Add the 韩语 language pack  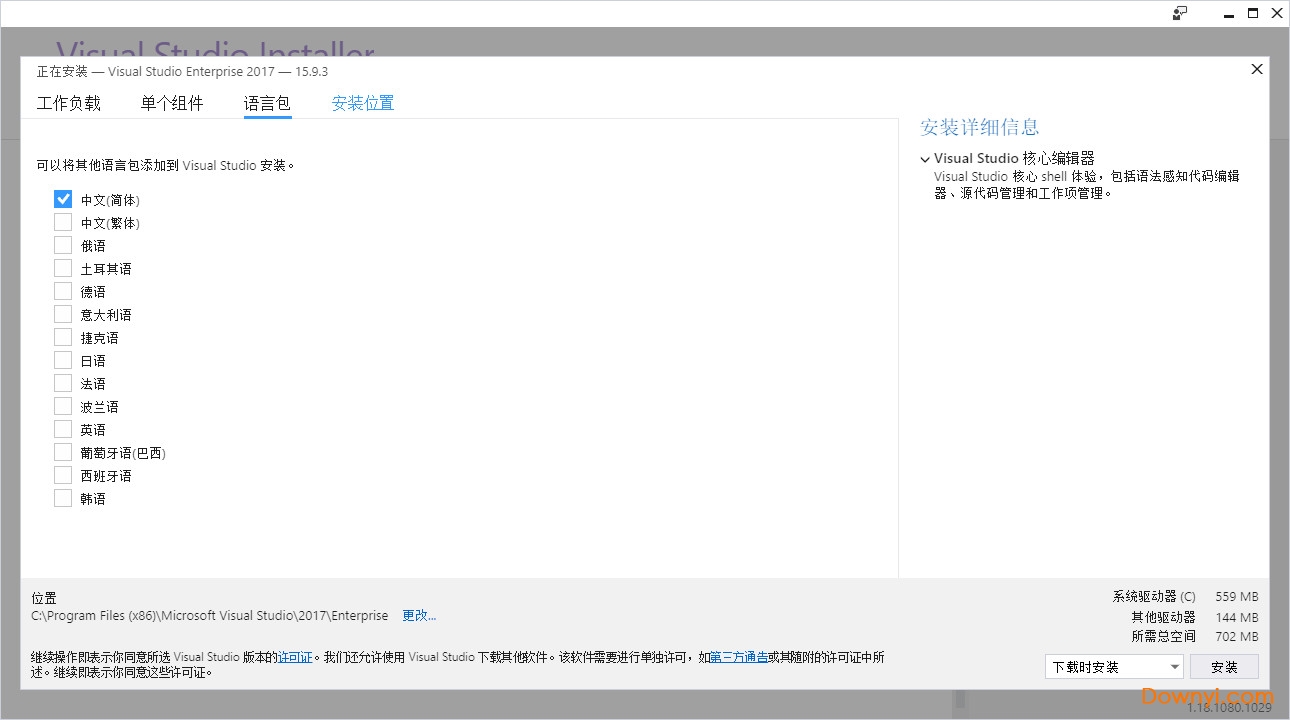coord(63,497)
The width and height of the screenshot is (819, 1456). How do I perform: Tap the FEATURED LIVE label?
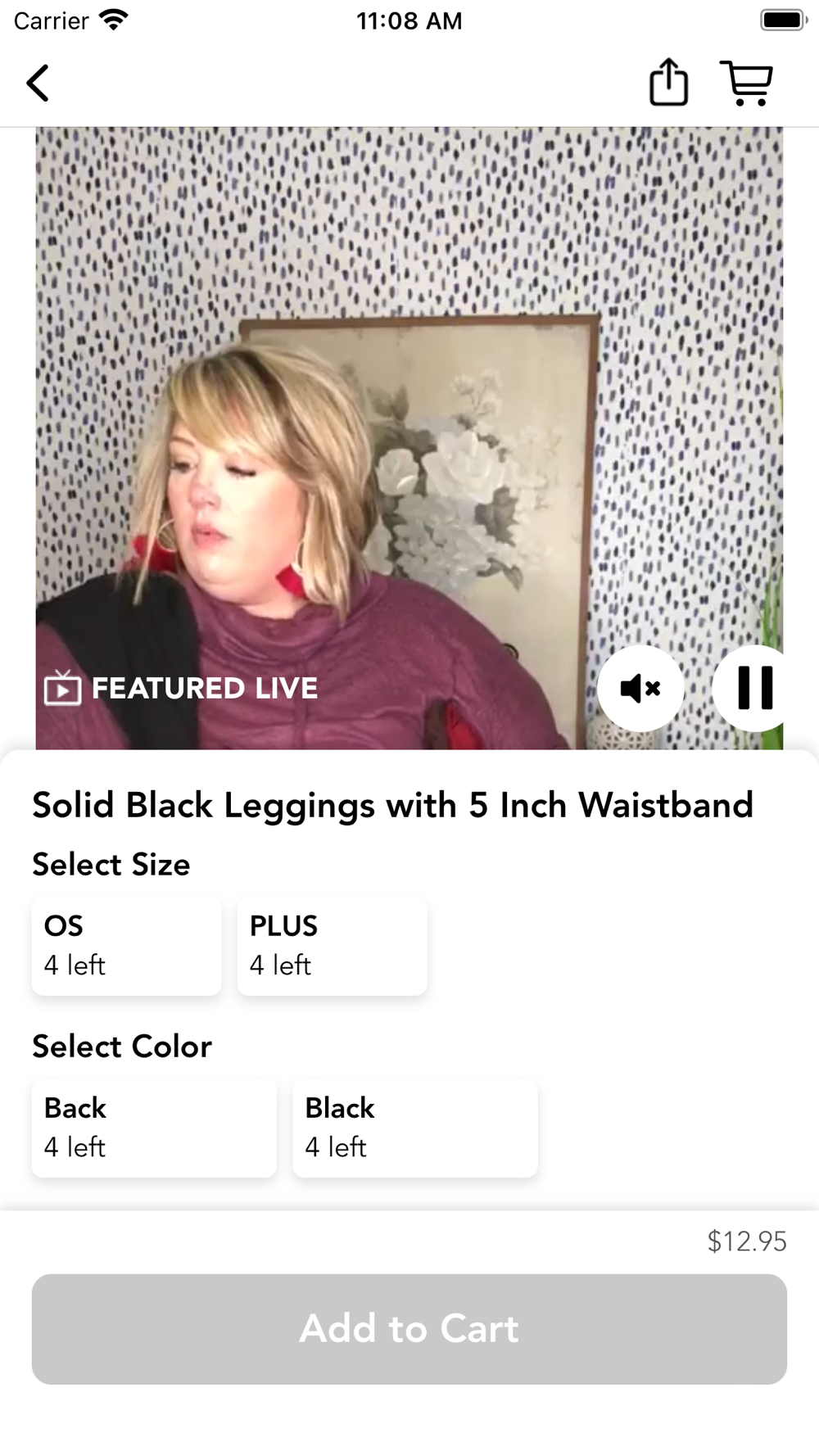click(x=205, y=688)
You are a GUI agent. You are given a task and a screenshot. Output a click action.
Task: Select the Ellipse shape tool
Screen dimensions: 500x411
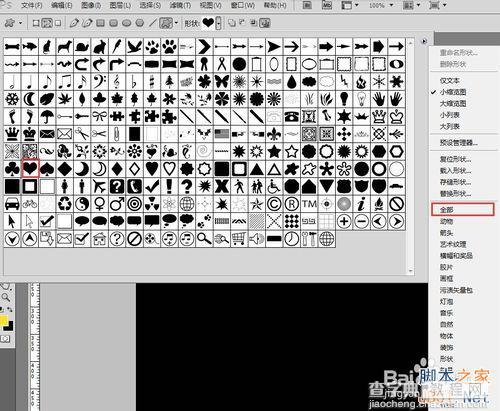(126, 23)
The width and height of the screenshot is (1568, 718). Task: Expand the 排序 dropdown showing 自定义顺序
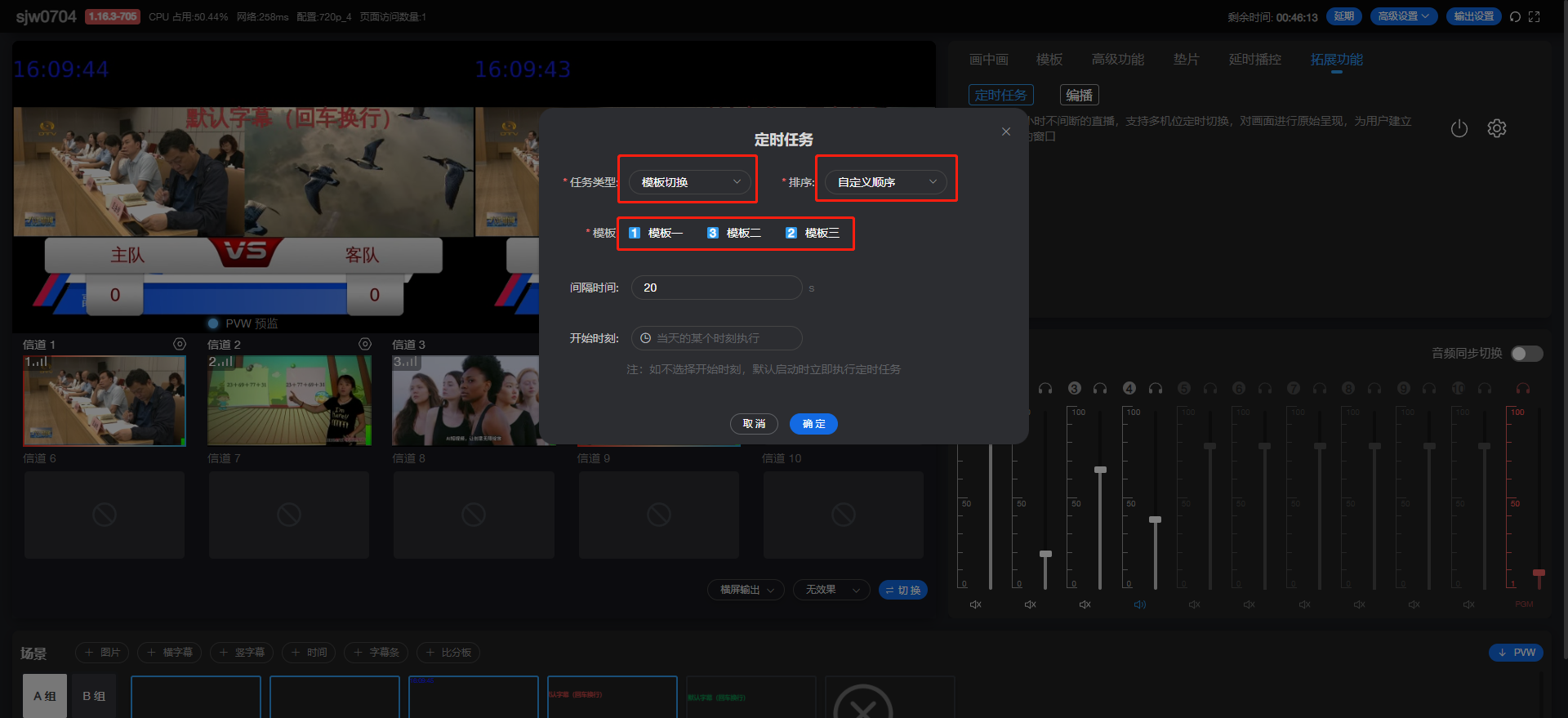[886, 182]
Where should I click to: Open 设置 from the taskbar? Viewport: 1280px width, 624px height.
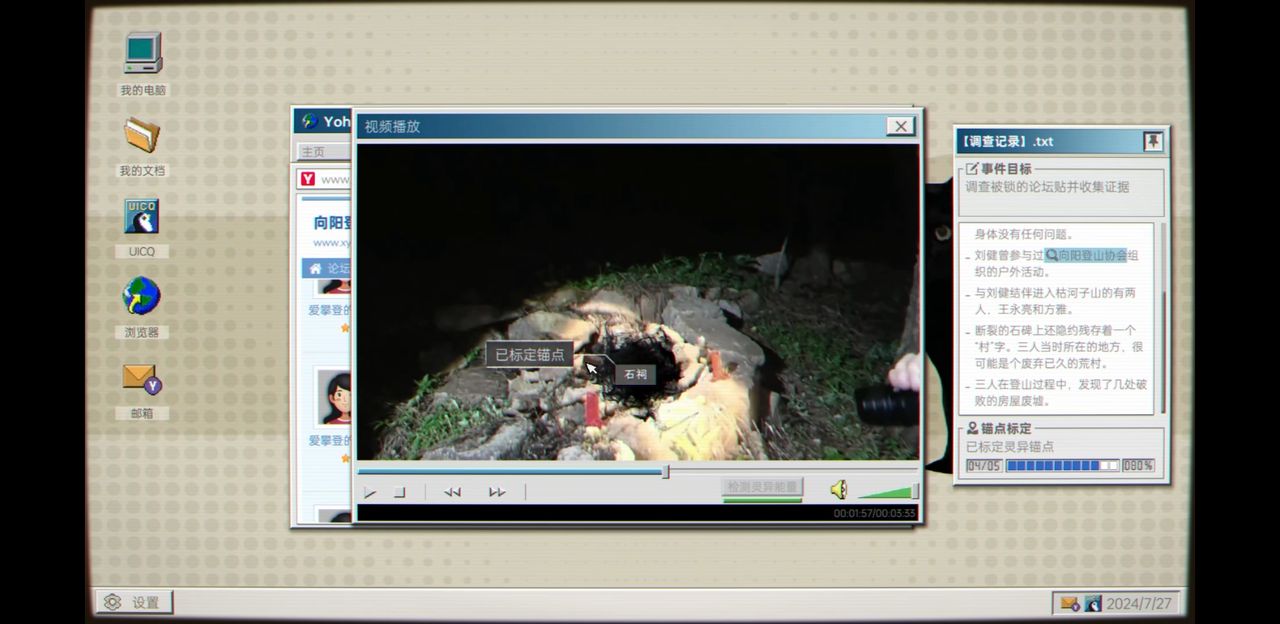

--------

= Task details =
Return the rows verbatim, from the line containing "You are a GUI" through the end of the rows, both ends included. Omit the pictures from your answer.

= Task response =
You are a GUI agent. You are given a task and a screenshot. Output a click action.
Task: Select the Ellipse shape tool
Screen dimensions: 500x411
(126, 23)
The width and height of the screenshot is (1568, 718). Task: Expand the 排序 dropdown showing 自定义顺序
[886, 182]
Where should I click to: Open 设置 from the taskbar? Viewport: 1280px width, 624px height.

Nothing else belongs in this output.